Debugging¶
If something goes wrong while using the Python CLI client, the first place to check for more information so that you can file a quality bug report is the logs. Every command records a copy of its logs in a logfile, the location of which is reported to the user when the command finishes running. The location of the logs varies by platform, e.g.:
- Linux:
~/.cache/dandi-cli/log
or$XDG_CACHE_HOME/dandi-cli/log
- macOS:
~/Library/Logs/dandi-cli
Logs are named with a combination of the time at which the dandi
command
started running and the process ID of the command.

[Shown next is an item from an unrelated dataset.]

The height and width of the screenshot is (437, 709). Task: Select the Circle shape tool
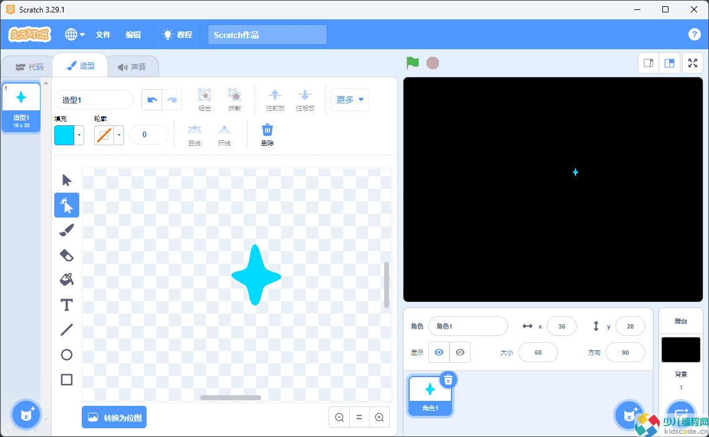pyautogui.click(x=67, y=355)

Recent versions of the client include all possible debugging information in the
logs, but if you're using an older version, only log messages that were printed
to the user when the command ran are recorded. As a result, in order to get
complete debugging information, you may have to rerun the problematic command,
this time increasing the logging level by passing -l DEBUG
or --log-level
DEBUG
on the command line. Note that this option goes between the main
dandi
command and the name of the subcommand:
# Right:
dandi -l DEBUG upload
# Wrong:
dandi upload -l DEBUG
In addition, many commands can be put into a developer-specific mode for
showing raw progress information instead of fancy progress bars. For the
delete
, organize
, upload
, and validate
commands, this can be done by
setting the DANDI_DEVEL
environment variable and passing --devel-debug
to
the command:
DANDI_DEVEL=1 dandi upload --devel-debug
For the download
command, the equivalent is the -f debug
/--format debug
option:
dandi download -f debug
More advanced users who are familiar with the Python
debugger can instruct the client to
automatically open the debugger if any errors occur by supplying the --pdb
option to the command. Like the -l
/--log-level
option, the --pdb
option
must be placed between dandi
and the name of the subcommand.